Charred Romanesco with Anchovies and Mint
Charred Romanesco with Anchovies and Mint might be just the side dish you are searching for. This recipe makes 8 servings with 197 calories, 4g of protein, and 14g of fat each. This recipe covers 16% of your daily requirements of vitamins and minerals. From preparation to the plate, this recipe takes approximately 45 minutes. It is a good option if you're following a gluten free, dairy free, and primal diet. Head to the store and pick up anchovy, kosher salt, celery stalk, and a few other things to make it today.
Instructions
Heat 1/2 cup oil in a medium saucepan overmedium heat.
Add onion, carrot, celery,and chiles; season with salt and cook,stirring occasionally, until vegetables arevery soft but not brown, 12–15 minutes.
Heat 2 tablespoons oilin a large skillet over medium-highheat.

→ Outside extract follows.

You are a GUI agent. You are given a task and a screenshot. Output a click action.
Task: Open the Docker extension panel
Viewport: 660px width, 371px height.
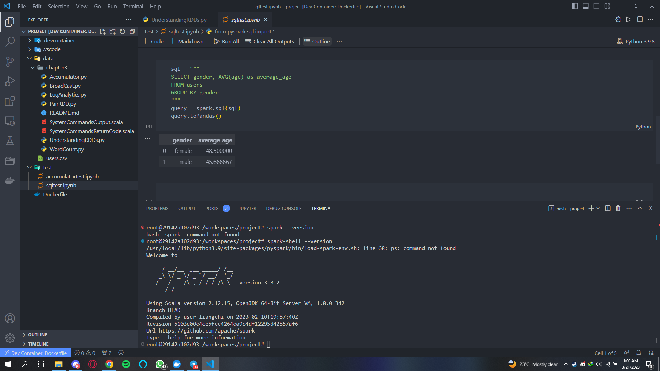click(x=10, y=180)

Add half of Romanesco and cook,undisturbed, until deeply browned,about 4 minutes.
Transfer to a roasting pan;repeat with remaining 2 tablespoons oil andremaining Romanesco.
Add soffritto,anchovies, and wine to roasting pan; seasonwith salt and pepper and toss to combine.
Roast, tossing halfway through, until
Romanesco is soft and liquid is mostlyevaporated, 25–30 minutes; season withsalt and pepper and top with mint.